What you return should be every line below, word for word, and none of the images.

- - -

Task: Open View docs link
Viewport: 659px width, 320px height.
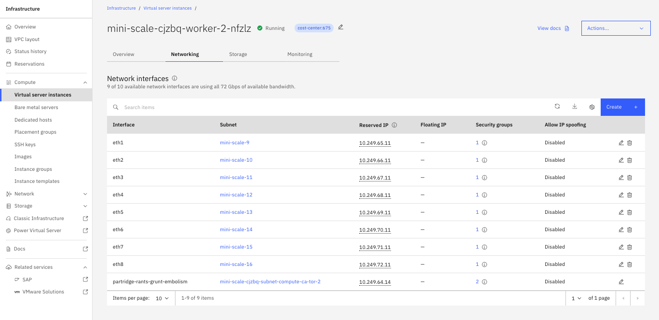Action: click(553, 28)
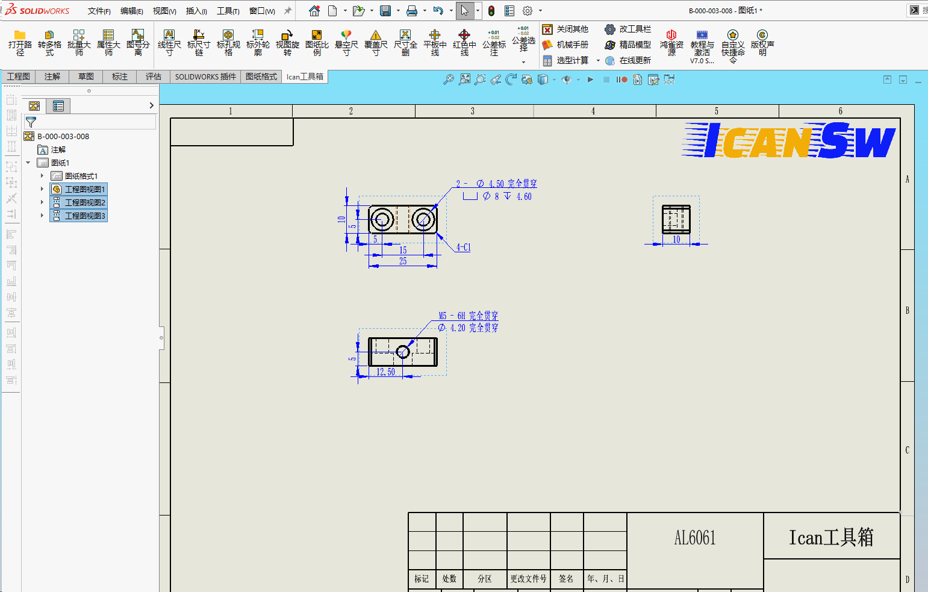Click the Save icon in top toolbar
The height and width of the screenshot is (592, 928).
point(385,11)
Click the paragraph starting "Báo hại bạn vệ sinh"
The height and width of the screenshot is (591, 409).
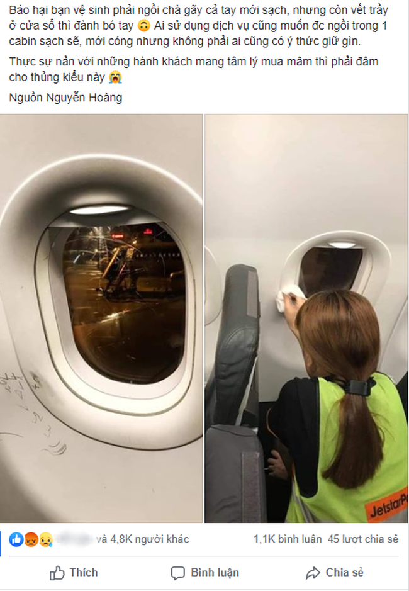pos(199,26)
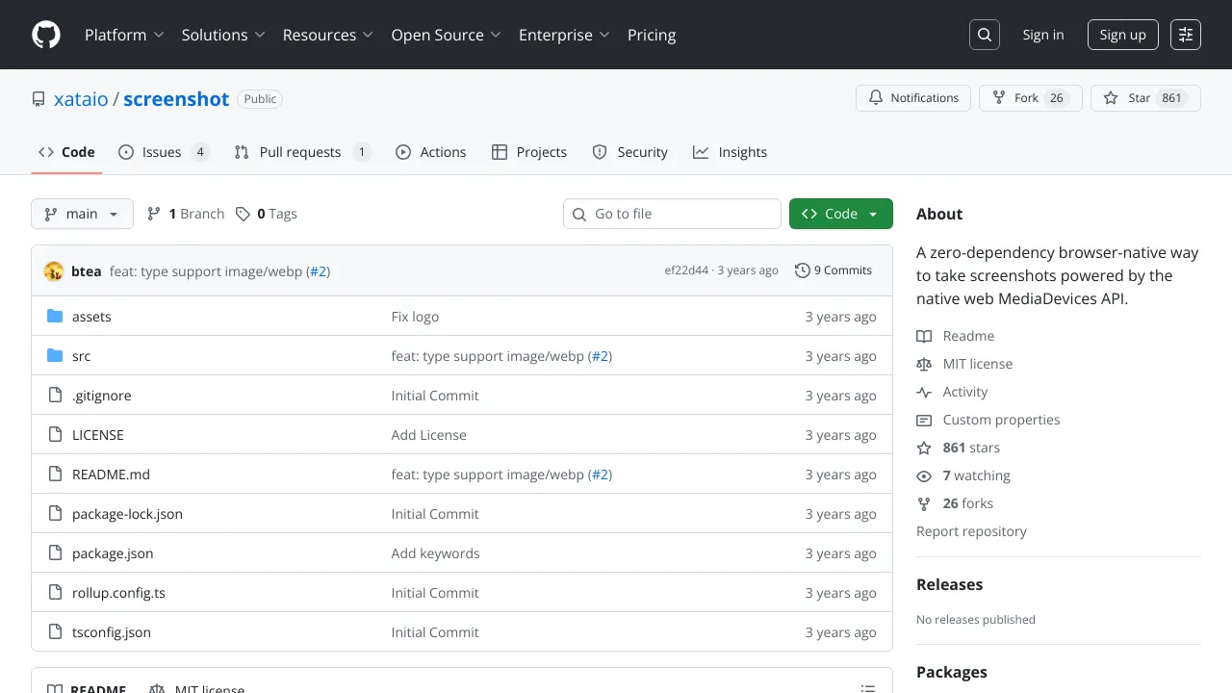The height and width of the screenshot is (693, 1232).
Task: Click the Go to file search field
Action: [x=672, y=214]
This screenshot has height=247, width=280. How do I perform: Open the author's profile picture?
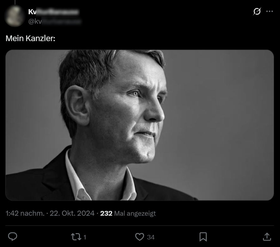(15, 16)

- - -

• ANSWER BELOW:
Task: Open View docs link
Viewport: 659px width, 320px height.
Action: click(553, 28)
Click the Save icon in top toolbar
The height and width of the screenshot is (592, 928).
point(385,11)
Click the paragraph starting "Báo hại bạn vệ sinh"
The height and width of the screenshot is (591, 409).
pos(199,26)
The height and width of the screenshot is (693, 1232).
Task: Click the Go to file search field
Action: [x=672, y=214]
This screenshot has height=247, width=280. How do I perform: Open the author's profile picture?
(15, 16)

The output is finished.